“La scuola come la vita”: espressione stereotipa che nell’ultimo lavoro di Marco Lodoli si fa riflessione sulla decadenza della società italiana (e della civiltà occidentale), e parallelamente su quella della scuola, un tempo costruttrice di cultura e oggi ricettacolo dei tanti cattivi esempi che dalla politica, dai media, dall’economia filtrano fino alle giovani generazioni, infettandole anzitempo.
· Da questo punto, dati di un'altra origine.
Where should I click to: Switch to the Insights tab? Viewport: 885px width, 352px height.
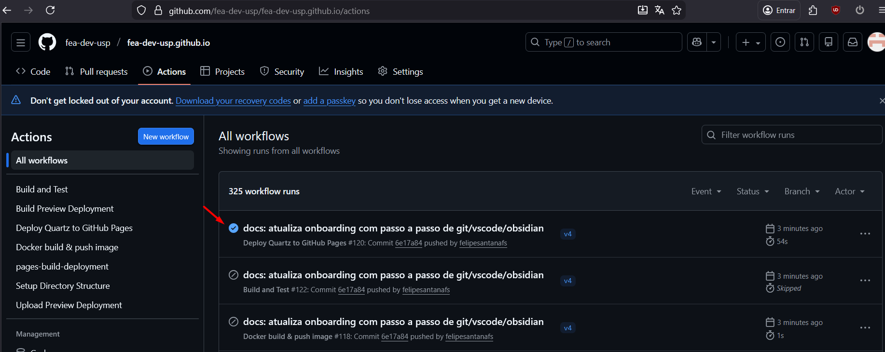(x=341, y=72)
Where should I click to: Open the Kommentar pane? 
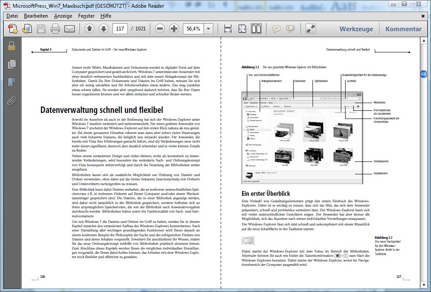403,29
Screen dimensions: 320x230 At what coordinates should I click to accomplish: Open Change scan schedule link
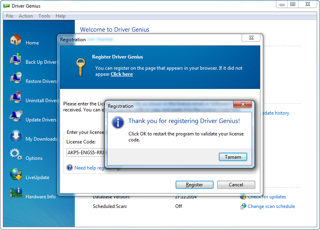coord(271,206)
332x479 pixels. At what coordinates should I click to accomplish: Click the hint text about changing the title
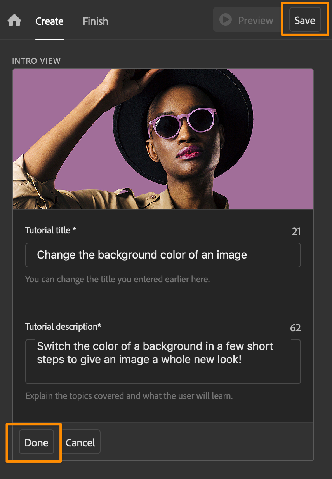point(117,279)
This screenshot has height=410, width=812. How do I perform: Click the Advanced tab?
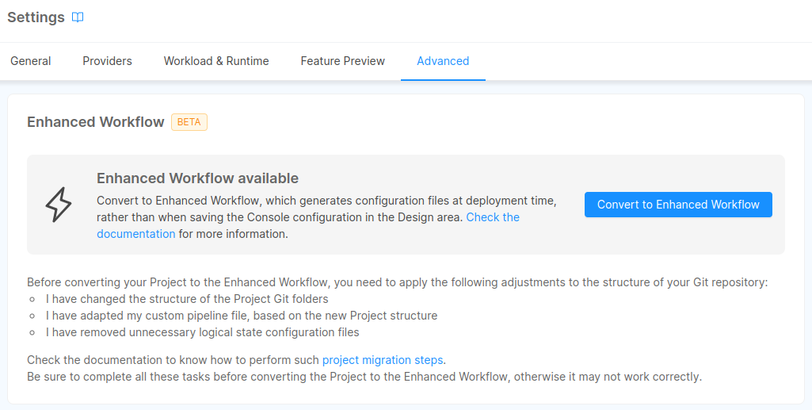click(443, 61)
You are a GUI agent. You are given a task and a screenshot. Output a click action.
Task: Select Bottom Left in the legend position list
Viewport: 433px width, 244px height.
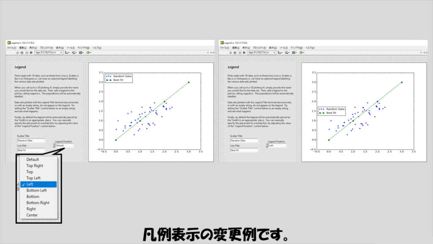36,190
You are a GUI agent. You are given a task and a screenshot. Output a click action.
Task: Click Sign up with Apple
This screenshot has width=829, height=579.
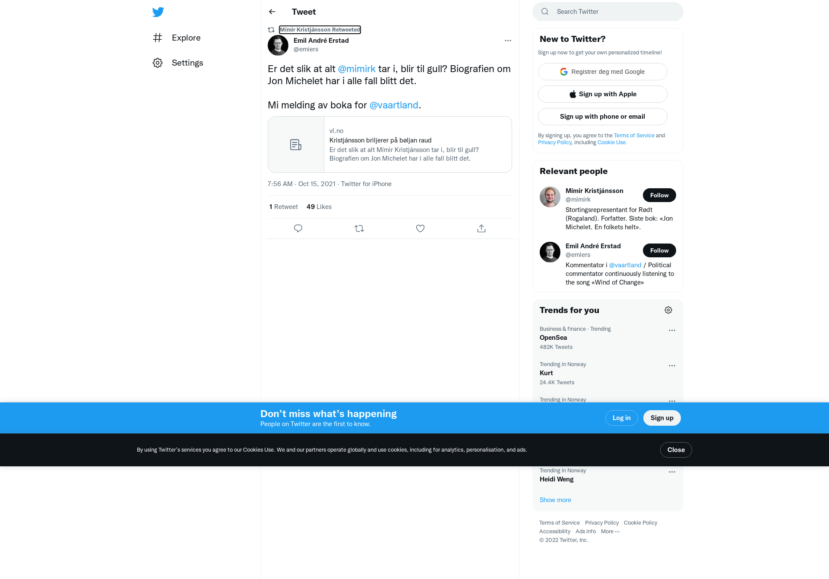[x=603, y=94]
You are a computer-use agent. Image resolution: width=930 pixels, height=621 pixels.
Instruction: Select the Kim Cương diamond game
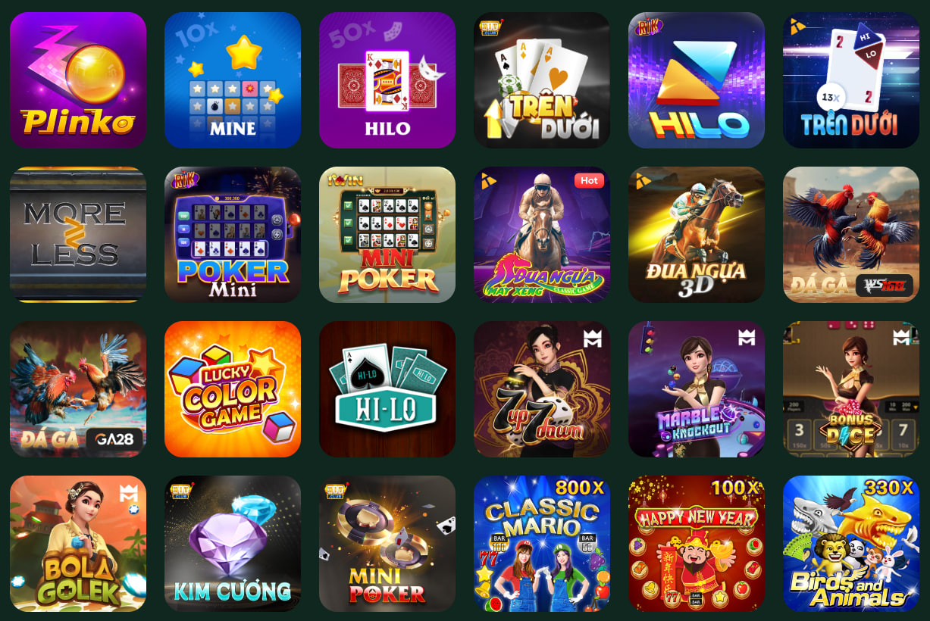(233, 544)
Vento forte tra i banchi è una sorta di diario o, se si preferisce, di meditazione sulle difficoltà che l’insegnante incontra quotidianamente con i ragazzi: maleducazione, indifferenza, superficialità. Cose di sempre? È probabile; ma che si presentano oggi in maniera nuova, chiamando a nuove sfide il docente, il quale si trova di fronte a ragazzi che non solo hanno i problemi tipici degli adolescenti di sempre (come l’irrequietezza e l’incontrollabilità), ma che hanno in più tutte le difficoltà tipiche di quest’epoca (come il sempre più diffuso deficit di attenzione: sono tantissimi i giovani incapaci di seguire il filo di un ragionamento e di mantenere la concentrazione per più di pochi minuti - non riescono neppure a vedere dall’inizio alla fine un film al cinema o una partita in televisione). Riflesso delle difficoltà che i ragazzi vivono per primi sulla propria pelle, disillusi - ancora minorenni - nei confronti della vita e della mobilità sociale, che vedono sempre più come un inganno e un’illusione. Soprattutto in periferia, dove Lodoli insegna, gli studenti - per molti dei quali la scuola sporca è scalcinata è comunque una reggia nei confronti della casa popolare in cui vivono - sanno già che il futuro appartiene a quelli che hanno i soldi e le conoscenze, mentre loro non ce lo avranno mai. La stessa parola “meritocrazia”, tanto sbandierata oggi quasi fosse un sinonimo di ”giustizia”, è per loro null’altro che un modo per tagliare fuori quelli come loro: loro che, al fondo della scala, non potranno mai “meritare” la vita più di quelli che, in cima alla scala, ci sono nati.
L’autore, pur partendo dalle difficoltà oggettive - come la mancanza di carta igienica e di quella per le fotocopie - non rinuncia all’idea di una scuola pubblica che “ce la può fare”, e che sola può continuare a trasmettere le idee di solidarietà e di destino comune che rendono forte e degna una società. Tra i racconti delle tante carriere bruciate in mezzo agli insuccessi scolastici, dei piccoli e grandi trucchi del mestiere, delle frustrazioni quotidiane ma anche delle soddisfazioni e delle gioie improvvise e folgoranti, Marco Lodoli invita studenti e insegnanti a riprendersi la “loro scuola”, per farla tornare ad essere quel prolungamento della famiglia e della società votato alla realizzazione del comune progetto di crescita e di cittadinanza. La scuola per la vita: un’occasione di crescita, e pubblica. Cioè di tutti.